■ Available data:
+++

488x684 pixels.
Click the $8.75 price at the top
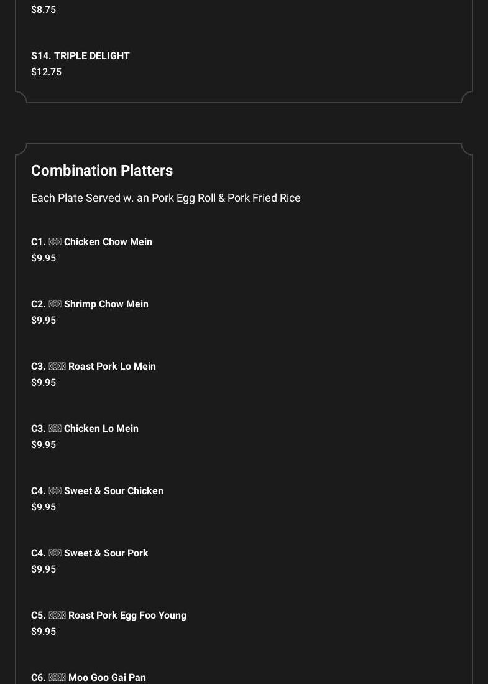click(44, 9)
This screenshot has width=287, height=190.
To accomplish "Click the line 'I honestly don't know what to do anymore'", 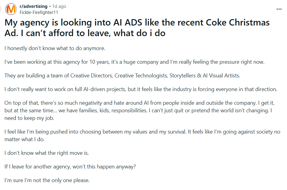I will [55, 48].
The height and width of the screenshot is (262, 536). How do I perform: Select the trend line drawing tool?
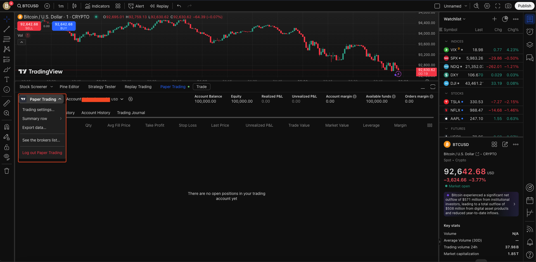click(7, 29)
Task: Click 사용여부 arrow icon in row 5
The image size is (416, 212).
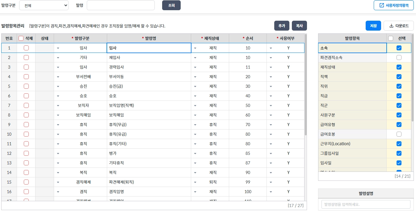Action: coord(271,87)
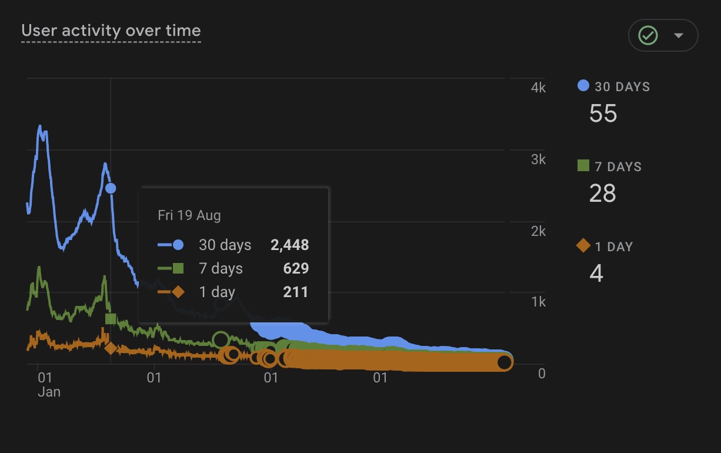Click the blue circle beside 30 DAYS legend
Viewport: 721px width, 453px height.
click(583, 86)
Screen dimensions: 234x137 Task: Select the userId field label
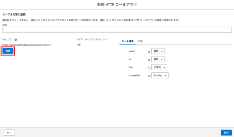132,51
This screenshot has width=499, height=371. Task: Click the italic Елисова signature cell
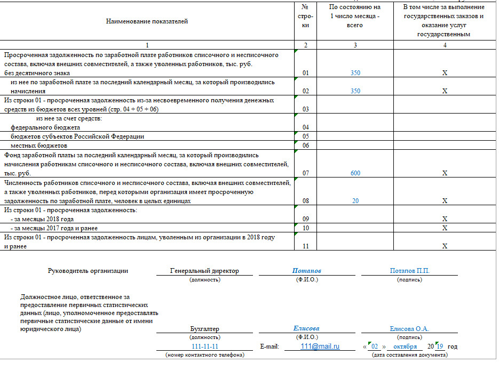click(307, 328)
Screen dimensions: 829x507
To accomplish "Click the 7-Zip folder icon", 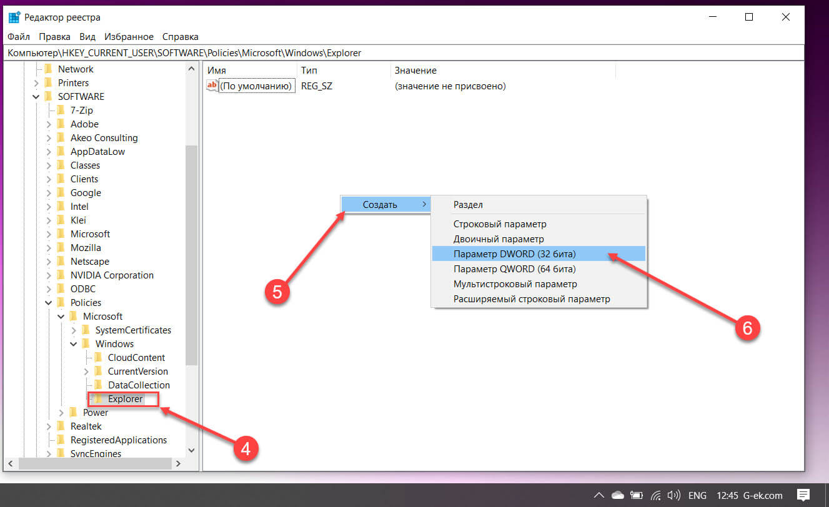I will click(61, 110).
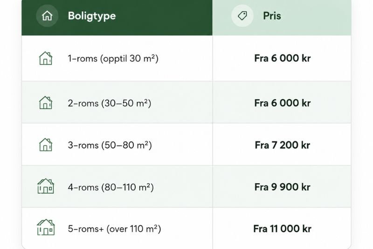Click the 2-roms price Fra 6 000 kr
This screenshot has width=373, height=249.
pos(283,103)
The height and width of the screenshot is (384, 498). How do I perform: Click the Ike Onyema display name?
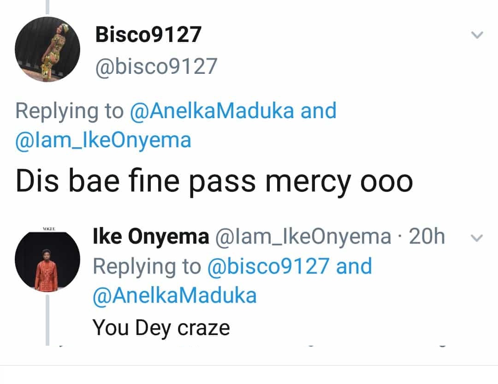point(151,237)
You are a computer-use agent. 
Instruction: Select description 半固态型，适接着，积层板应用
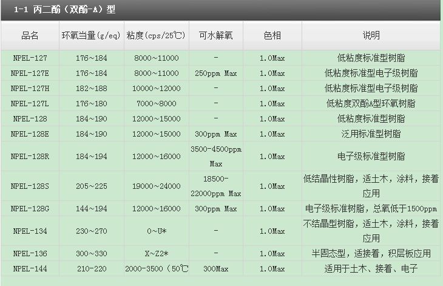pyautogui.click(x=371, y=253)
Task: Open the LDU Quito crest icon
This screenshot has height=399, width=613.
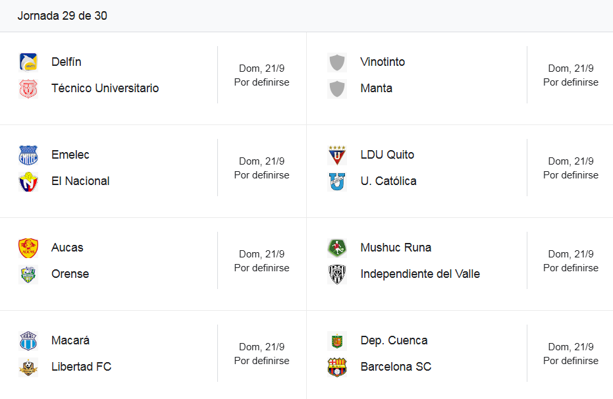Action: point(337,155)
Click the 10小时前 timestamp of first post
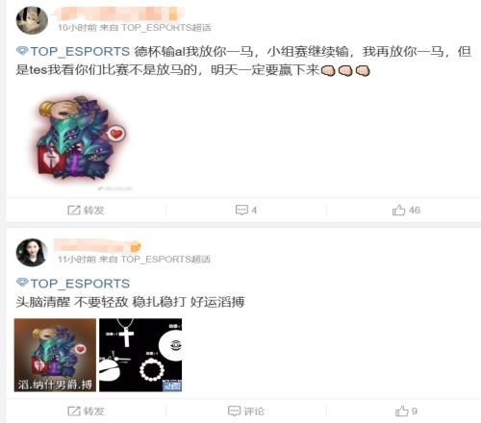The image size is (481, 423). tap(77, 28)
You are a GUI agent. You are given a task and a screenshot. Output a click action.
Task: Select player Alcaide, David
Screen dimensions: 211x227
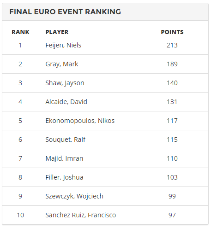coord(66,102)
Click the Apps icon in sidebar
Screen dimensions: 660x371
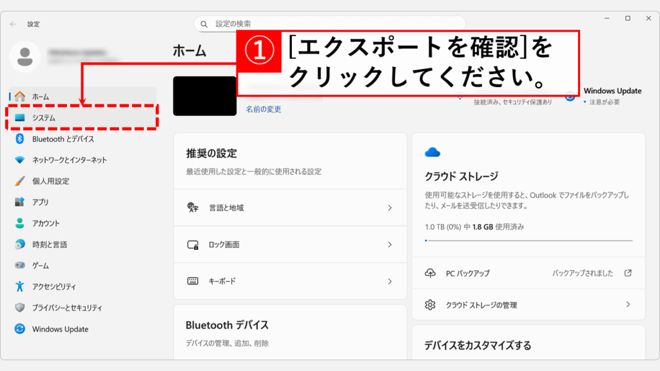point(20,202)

+++

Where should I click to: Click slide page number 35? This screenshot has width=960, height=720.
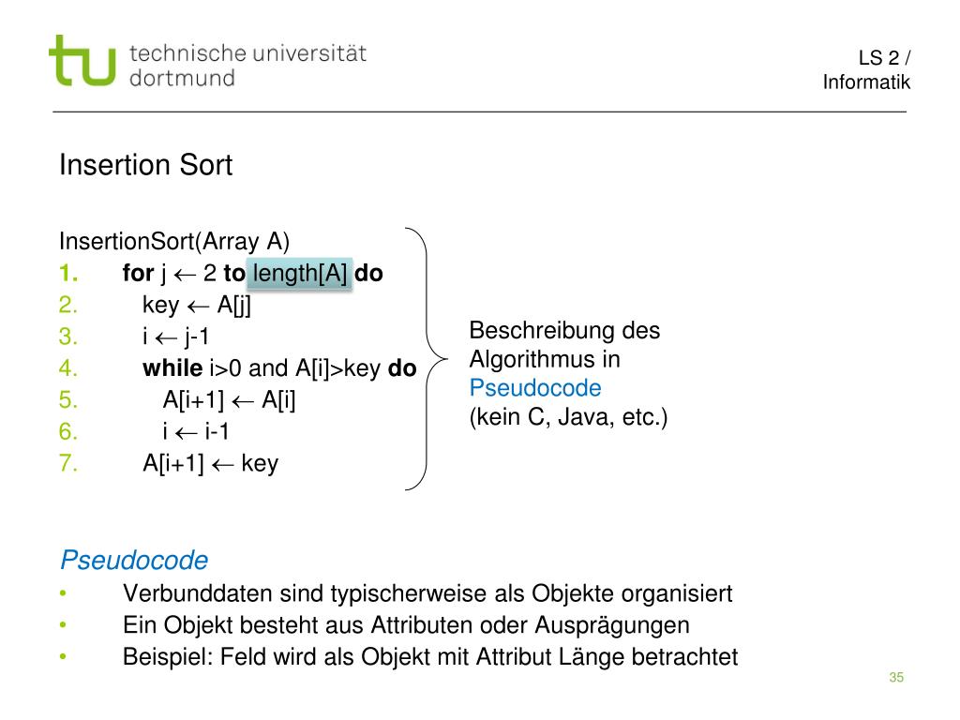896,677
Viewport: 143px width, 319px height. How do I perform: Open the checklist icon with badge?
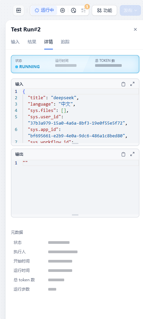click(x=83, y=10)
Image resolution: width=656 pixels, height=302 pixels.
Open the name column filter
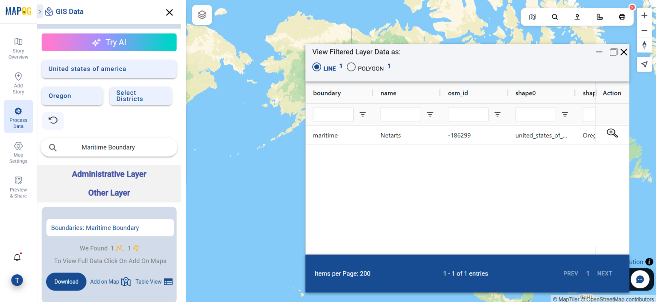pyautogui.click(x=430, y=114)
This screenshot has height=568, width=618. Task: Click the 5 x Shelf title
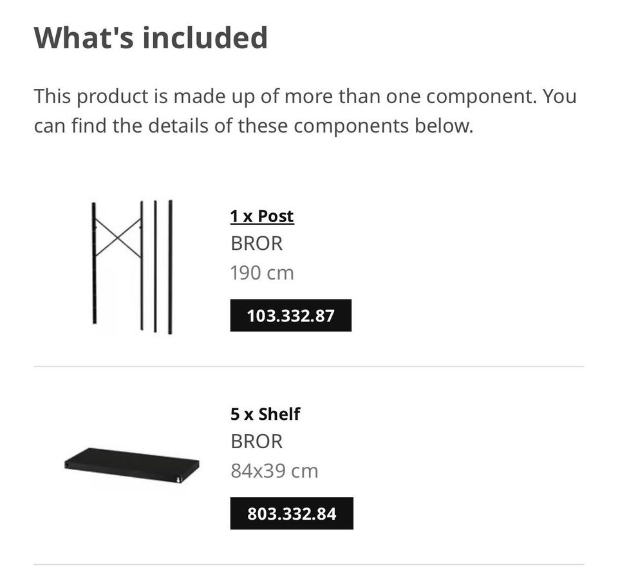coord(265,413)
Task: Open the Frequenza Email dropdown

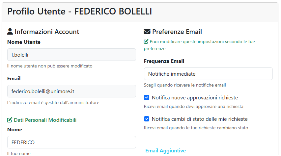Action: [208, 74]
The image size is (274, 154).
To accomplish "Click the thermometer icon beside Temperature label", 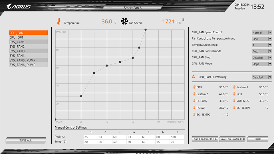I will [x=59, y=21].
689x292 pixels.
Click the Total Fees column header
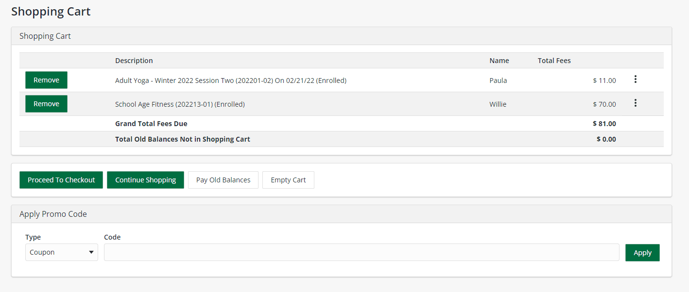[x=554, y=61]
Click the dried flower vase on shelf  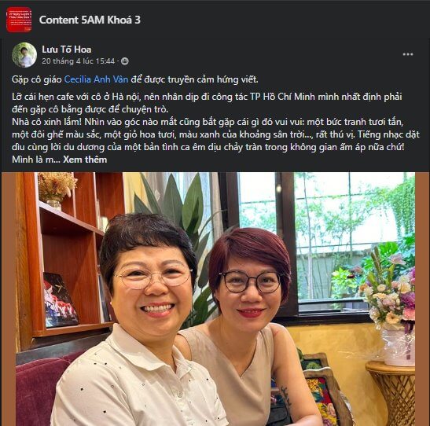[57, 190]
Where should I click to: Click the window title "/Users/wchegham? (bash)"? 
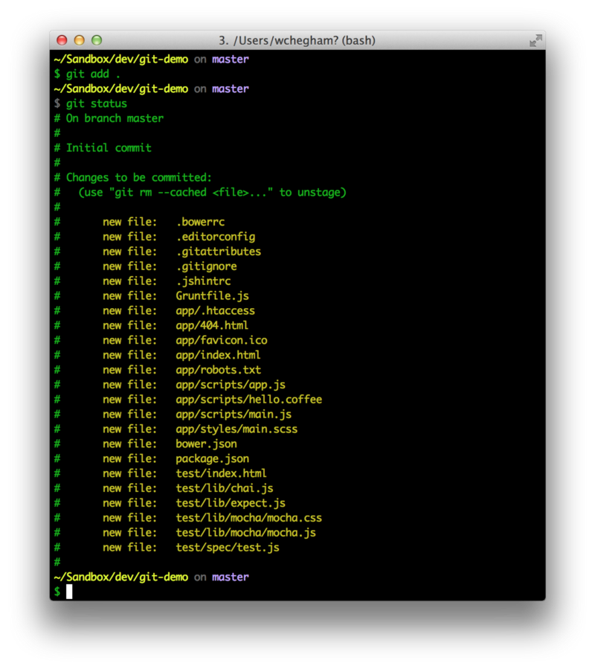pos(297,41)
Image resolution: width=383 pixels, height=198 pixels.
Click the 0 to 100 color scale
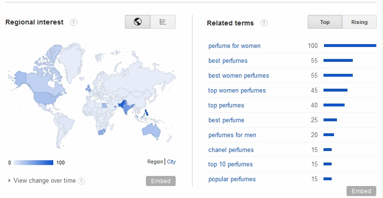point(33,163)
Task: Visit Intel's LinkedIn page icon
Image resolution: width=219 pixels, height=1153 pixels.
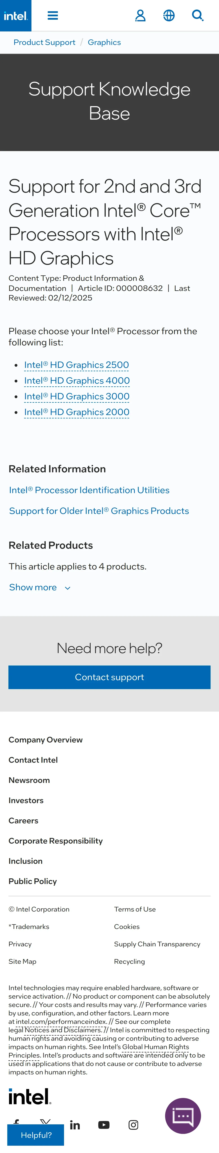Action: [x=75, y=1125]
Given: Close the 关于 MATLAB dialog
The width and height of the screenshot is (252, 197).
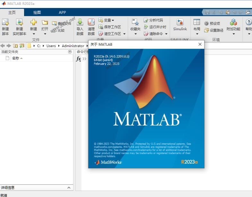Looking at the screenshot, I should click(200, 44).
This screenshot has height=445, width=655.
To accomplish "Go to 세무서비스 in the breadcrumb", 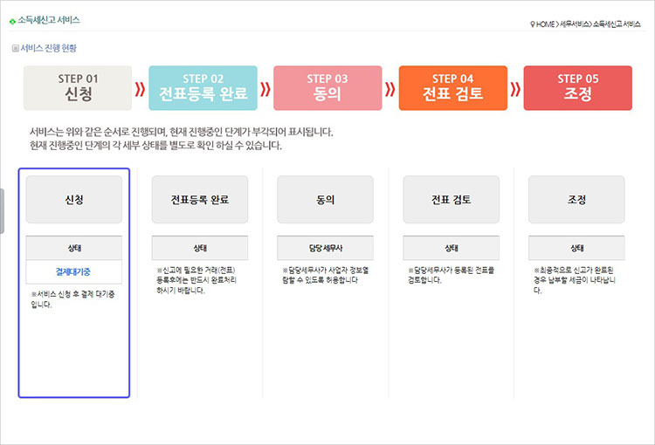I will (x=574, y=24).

+++

■ Instructions for the task: Output exactly those lines of the data above that run from the line with "Open the name column filter" up to and including the line with "The image size is (274, 154).". No pictures go in.

■ Exercise result:
Open the name column filter
pyautogui.click(x=430, y=114)
This screenshot has height=568, width=618. Task: Click the 5 x Shelf title
coord(265,413)
Task: Open the Frequenza Email dropdown

Action: [208, 74]
The image size is (274, 154).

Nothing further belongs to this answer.